CONSIGNES>
1/ Présentez sous forme de liste, de façon plus brève, le paragraphe de l'extrait qui commence par « Cela fait cinq ans maintenant » en gardant ses faits principaux.
2/ Relevez tous les noms qui, dans l'extrait, forment l'énumération placée juste après « Quatorze ans d’ ».
3/ Recopiez le passage de l'extrait commençant par « Laila, deux ans » et se terminant par « viennent de s’écouler. », en remplaçant « témoignage » par « récit ».

EXTRAIT À LIRE>
+ + + + +

Laila, deux ans après

J’ai rencontré Laila pour la première fois au mois de juin 2021 et nous avons travaillé ensemble à l’écriture de son témoignage pendant plusieurs semaines. Le texte a été publié en novembre 2021, à l’occasion de la mise en ligne du Carnet de bord.

Deux ans plus tard, je retrouve Laila au service ambulatoire. Elle a accepté de faire le point sur son évolution, au cours des deux années qui viennent de s’écouler.

La première chose qui me frappe, quand je la fais entrer, c’est son sourire. Je ne l’avais jamais vue sourire que par les yeux, en raison de la crise sanitaire qui nous imposait alors le port du masque. Je retrouve néanmoins son beau regard souligné par le khôl et sa silhouette gracile, les mêmes qu’il y a deux ans. Laila porte toujours son voile noir sur ses cheveux mais dans ses baskets aujourd’hui des chaussettes blanches ! Elle plaisante avec ça, faisant allusion à un détail du récit qui a uni nos chemins il y a deux ans.

Nos retrouvailles sont émouvantes. Le recueil d’un témoignage, du côté de celle qui parle comme du côté de celle qui écoute, impose une intimité directe et précipitée. Laila m’a fait rentrer dans sa vie, dans son enfance, dans son enfermement, dans sa souffrance et dans sa libération. Ce n’est pas rien.

Je la vois émue de me revoir mais émue aussi de retrouver le service ambulatoire. Cela fait plus d’un an qu’elle n’est plus venue voir Graziella. Elle se souvient de son immense souffrance la première fois qu’elle a franchi la porte du service. Et Graziella était là. Laila me dit ressentir une grande reconnaissance. « J’ai beaucoup d’amour pour cet endroit. » Elle a les larmes aux yeux en me le disant.

« Pour guérir, il faut d’abord affronter la douleur. »

Cela fait cinq ans maintenant que Laila est séparée. Elle a vécu quatorze ans de violences conjugales. Quatorze ans d’enfermement, de solitude, d’humiliations, de coups, de brimades. Avant de rencontrer son ex-mari, elle avait déjà subi, au Maroc, des violences intrafamiliales, un manque cruel d’amour. Elle rêvait de s’éloigner des siens, de rejoindre l’Europe, de goûter, enfin, au bonheur. Elle est finalement passée d’une prison à une autre.

Il y a cinq ans, Laila quittait son mari et trouvait refuge au Foyer de Charleroi avec ses trois enfants.

+ + + + +

[Enregistrements conservés]
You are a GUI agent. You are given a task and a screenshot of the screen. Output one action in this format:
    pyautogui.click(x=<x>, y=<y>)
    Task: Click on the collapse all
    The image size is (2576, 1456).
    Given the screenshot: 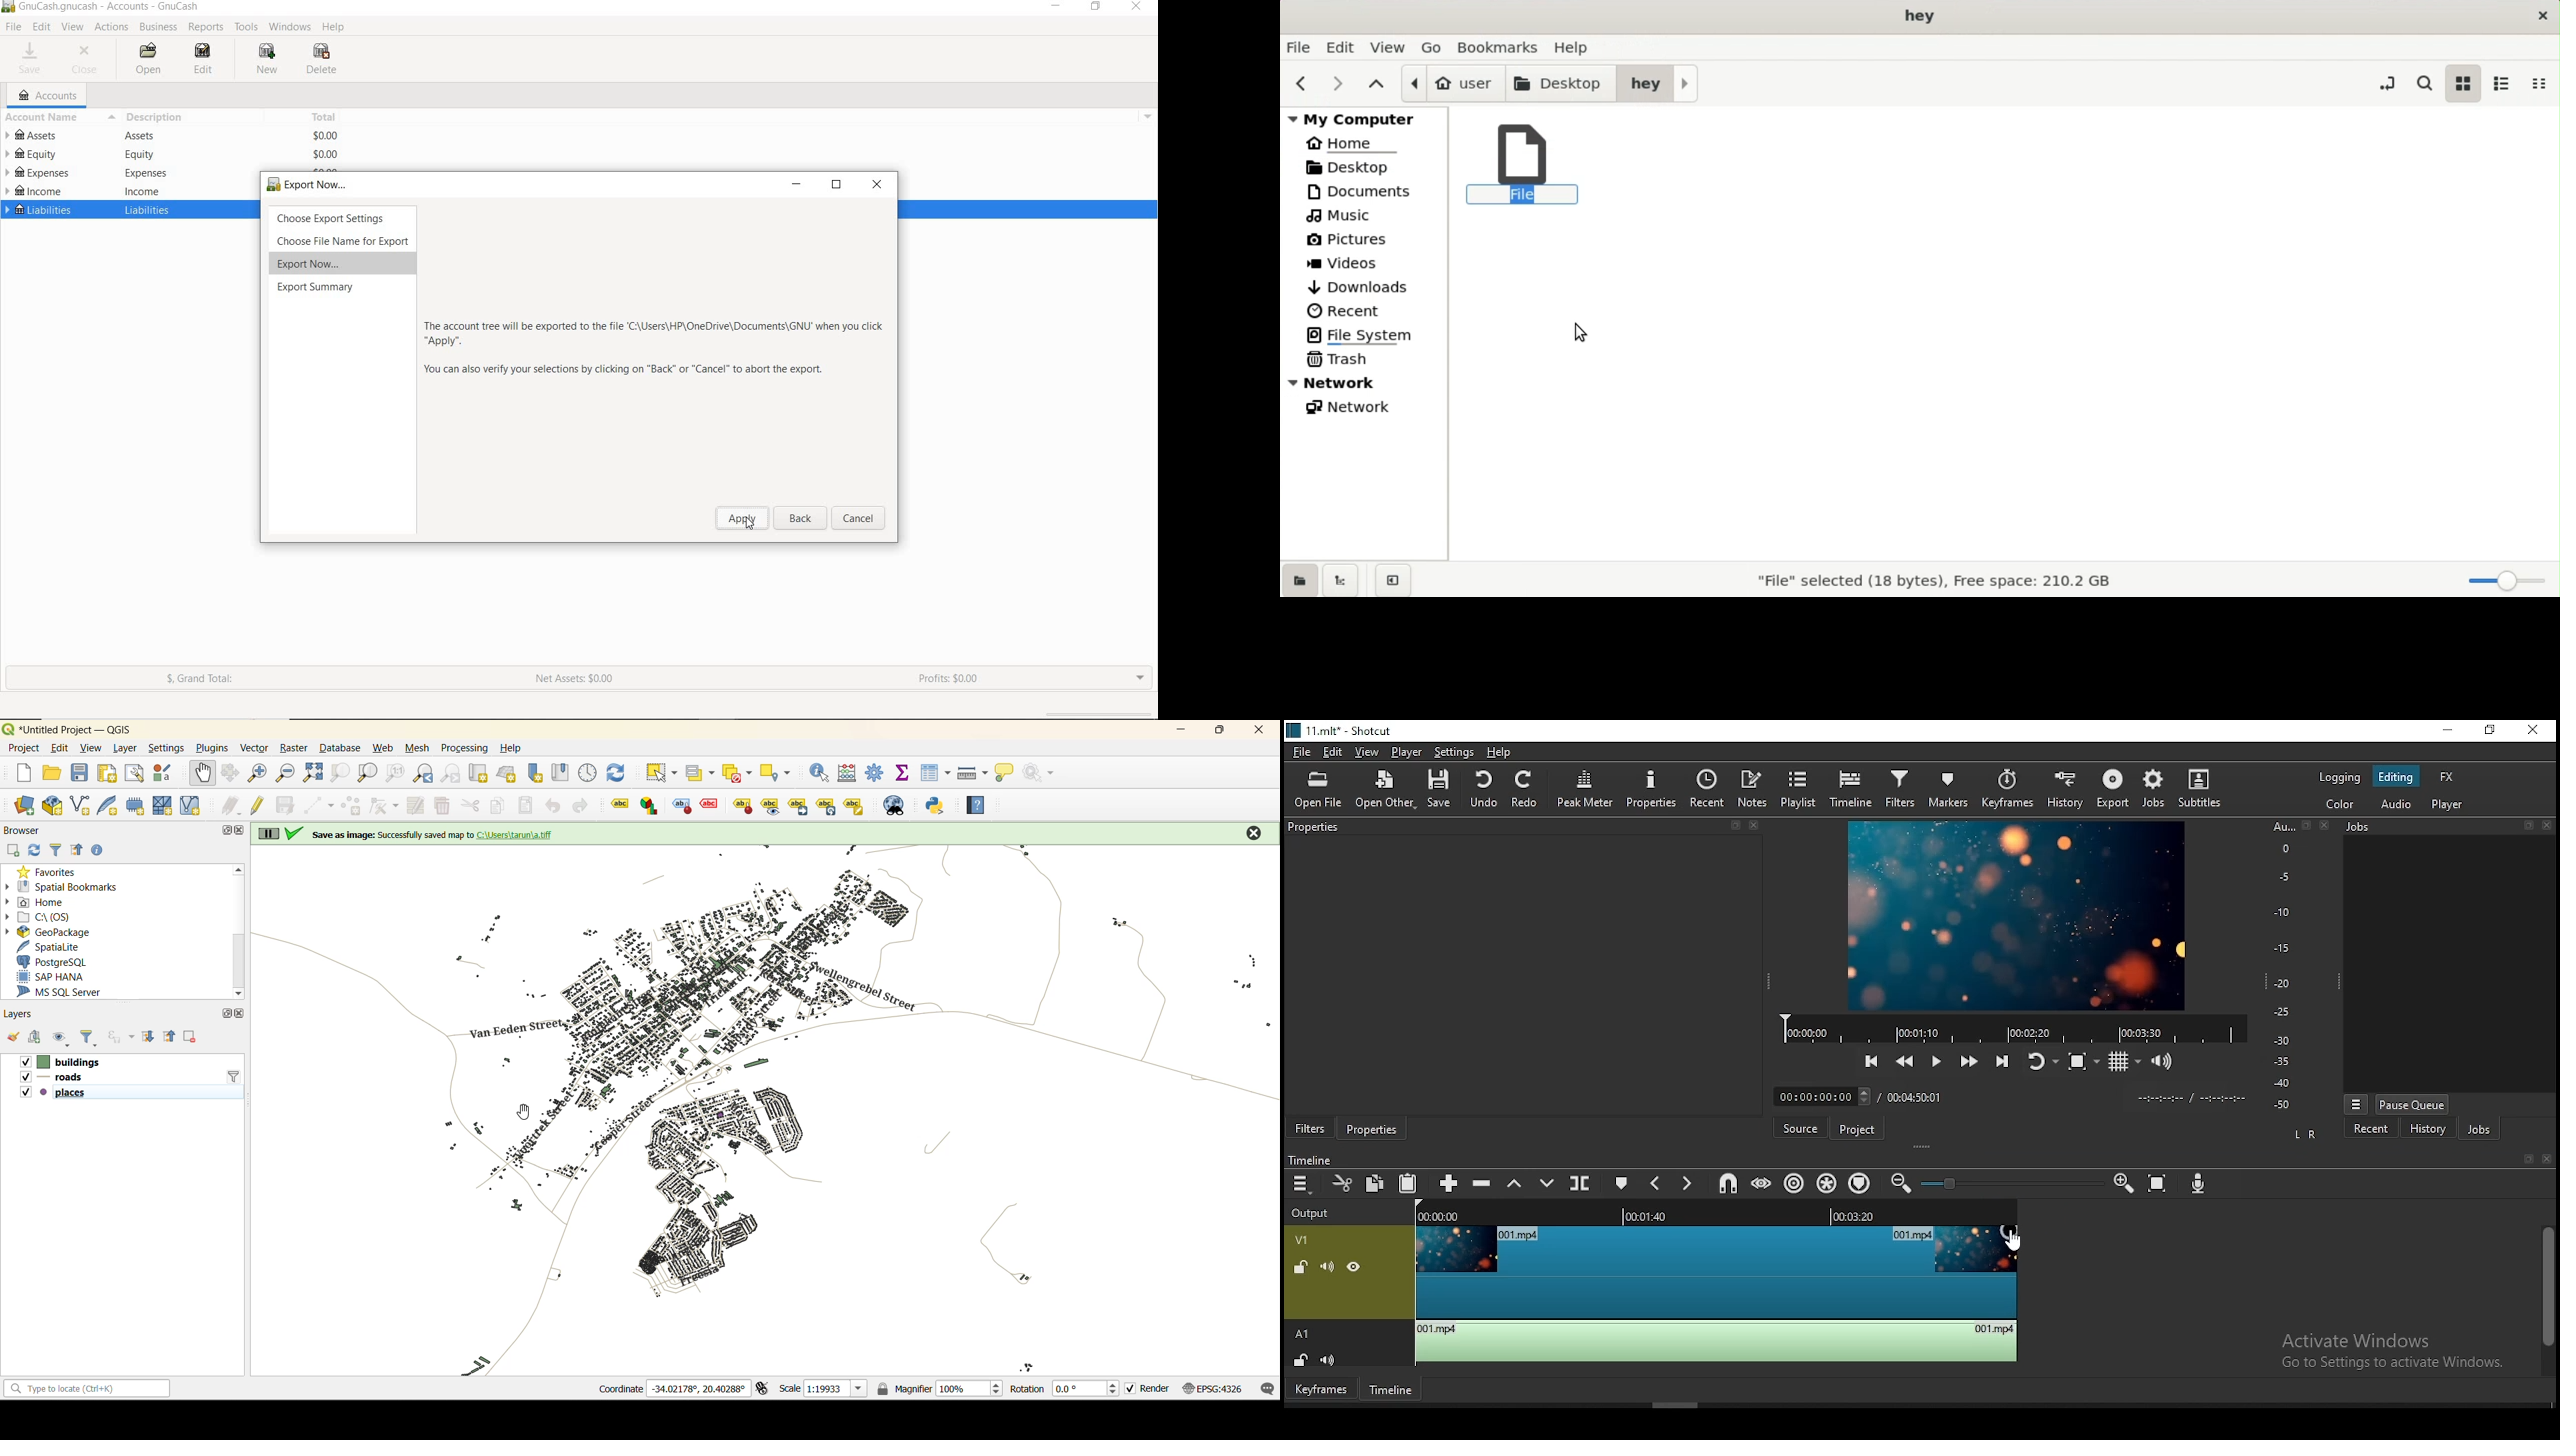 What is the action you would take?
    pyautogui.click(x=169, y=1038)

+ + + + +

RÉSULTATS DES EXERCICES>
1/
- Laila est séparée depuis cinq ans.
- Elle a subi quatorze ans de violences conjugales : enfermement, solitude, humiliations, coups et brimades.
- Auparavant, au Maroc, elle avait déjà connu des violences intrafamiliales et un cruel manque d'amour.
- Elle rêvait de s'éloigner des siens, de rejoindre l'Europe et de connaître enfin le bonheur.
- Elle est finalement passée d'une prison à une autre.

2/
- enfermement
- solitude
- humiliations
- coups
- brimades

3/
Laila, deux ans après

J’ai rencontré Laila pour la première fois au mois de juin 2021 et nous avons travaillé ensemble à l’écriture de son récit pendant plusieurs semaines. Le texte a été publié en novembre 2021, à l’occasion de la mise en ligne du Carnet de bord.

Deux ans plus tard, je retrouve Laila au service ambulatoire. Elle a accepté de faire le point sur son évolution, au cours des deux années qui viennent de s’écouler.